**Task to carry out:**
Copy out the material below, swapping every "How do I perform" for "How can I carry out" and leaving all else untouched.

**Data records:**
──────
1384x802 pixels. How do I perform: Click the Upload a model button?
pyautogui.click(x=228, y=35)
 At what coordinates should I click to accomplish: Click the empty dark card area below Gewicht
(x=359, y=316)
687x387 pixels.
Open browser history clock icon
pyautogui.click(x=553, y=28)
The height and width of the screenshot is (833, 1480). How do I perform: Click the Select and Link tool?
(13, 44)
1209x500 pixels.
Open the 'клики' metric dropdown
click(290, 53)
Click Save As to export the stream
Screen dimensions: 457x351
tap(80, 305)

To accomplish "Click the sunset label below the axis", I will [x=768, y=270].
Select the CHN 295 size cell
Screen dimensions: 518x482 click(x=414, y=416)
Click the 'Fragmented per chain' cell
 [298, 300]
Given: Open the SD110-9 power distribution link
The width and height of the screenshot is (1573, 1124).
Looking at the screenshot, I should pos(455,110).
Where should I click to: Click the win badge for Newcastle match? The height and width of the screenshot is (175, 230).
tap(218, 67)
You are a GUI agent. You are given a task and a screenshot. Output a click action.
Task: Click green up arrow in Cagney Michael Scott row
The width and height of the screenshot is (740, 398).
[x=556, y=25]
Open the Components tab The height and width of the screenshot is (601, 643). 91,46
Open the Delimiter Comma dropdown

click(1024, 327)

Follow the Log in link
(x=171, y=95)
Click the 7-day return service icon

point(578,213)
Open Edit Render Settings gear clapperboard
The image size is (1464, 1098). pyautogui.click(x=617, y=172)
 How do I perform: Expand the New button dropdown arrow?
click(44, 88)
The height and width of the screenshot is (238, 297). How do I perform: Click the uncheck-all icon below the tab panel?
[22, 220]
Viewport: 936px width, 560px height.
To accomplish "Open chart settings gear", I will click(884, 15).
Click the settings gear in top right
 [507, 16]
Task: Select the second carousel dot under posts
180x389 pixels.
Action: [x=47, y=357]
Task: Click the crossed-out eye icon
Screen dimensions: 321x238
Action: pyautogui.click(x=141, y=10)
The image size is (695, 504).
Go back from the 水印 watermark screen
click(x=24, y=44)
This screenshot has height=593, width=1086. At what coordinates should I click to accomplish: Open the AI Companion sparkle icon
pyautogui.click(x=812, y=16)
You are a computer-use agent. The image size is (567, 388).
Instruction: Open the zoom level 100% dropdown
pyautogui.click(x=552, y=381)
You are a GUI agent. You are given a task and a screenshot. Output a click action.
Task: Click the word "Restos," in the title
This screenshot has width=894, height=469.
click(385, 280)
──────
**Solution:**
1384x802 pixels. How can I carry out: Click the Upload a model button?
pyautogui.click(x=228, y=35)
 At what coordinates should I click to accomplish: Click the empty dark card area below Gewicht
(x=359, y=316)
687x387 pixels.
Open browser history clock icon
pyautogui.click(x=553, y=28)
The height and width of the screenshot is (833, 1480). How can I carry out: Click the Select and Link tool?
(13, 44)
1209x500 pixels.
Open the 'клики' metric dropdown
click(290, 53)
Click Save As to export the stream
Screen dimensions: 457x351
tap(80, 305)

To accomplish "Click the sunset label below the axis", I will [x=768, y=270].
Select the CHN 295 size cell
Screen dimensions: 518x482 click(x=414, y=416)
Click the 'Fragmented per chain' cell
 [298, 300]
Given: Open the SD110-9 power distribution link
The width and height of the screenshot is (1573, 1124).
Looking at the screenshot, I should pos(455,110).
Where should I click to: Click the win badge for Newcastle match? The height and width of the screenshot is (175, 230).
tap(218, 67)
You are a GUI agent. You are given a task and a screenshot. Output a click action.
Task: Click green up arrow in Cagney Michael Scott row
The width and height of the screenshot is (740, 398).
[x=556, y=25]
Open the Components tab The height and width of the screenshot is (601, 643). 91,46
Open the Delimiter Comma dropdown

click(1024, 327)

Follow the Log in link
(x=171, y=95)
Click the 7-day return service icon

point(578,213)
Open Edit Render Settings gear clapperboard
The image size is (1464, 1098). pyautogui.click(x=617, y=172)
 How can I carry out: Expand the New button dropdown arrow?
click(44, 88)
The height and width of the screenshot is (238, 297). How can I carry out: Click the uncheck-all icon below the tab panel?
[22, 220]
Viewport: 936px width, 560px height.
To accomplish "Open chart settings gear", I will click(884, 15).
Click the settings gear in top right
 [507, 16]
Task: Select the second carousel dot under posts
180x389 pixels.
Action: [x=47, y=357]
Task: Click the crossed-out eye icon
Screen dimensions: 321x238
Action: pyautogui.click(x=141, y=10)
The image size is (695, 504).
Go back from the 水印 watermark screen
click(x=24, y=44)
This screenshot has height=593, width=1086. At what coordinates should I click to accomplish: Open the AI Companion sparkle icon
pyautogui.click(x=812, y=16)
You are a computer-use agent. The image size is (567, 388).
Instruction: Open the zoom level 100% dropdown
pyautogui.click(x=552, y=381)
You are a GUI agent. You are given a task and a screenshot. Output a click action.
Task: Click the word "Restos," in the title
This screenshot has width=894, height=469.
click(385, 280)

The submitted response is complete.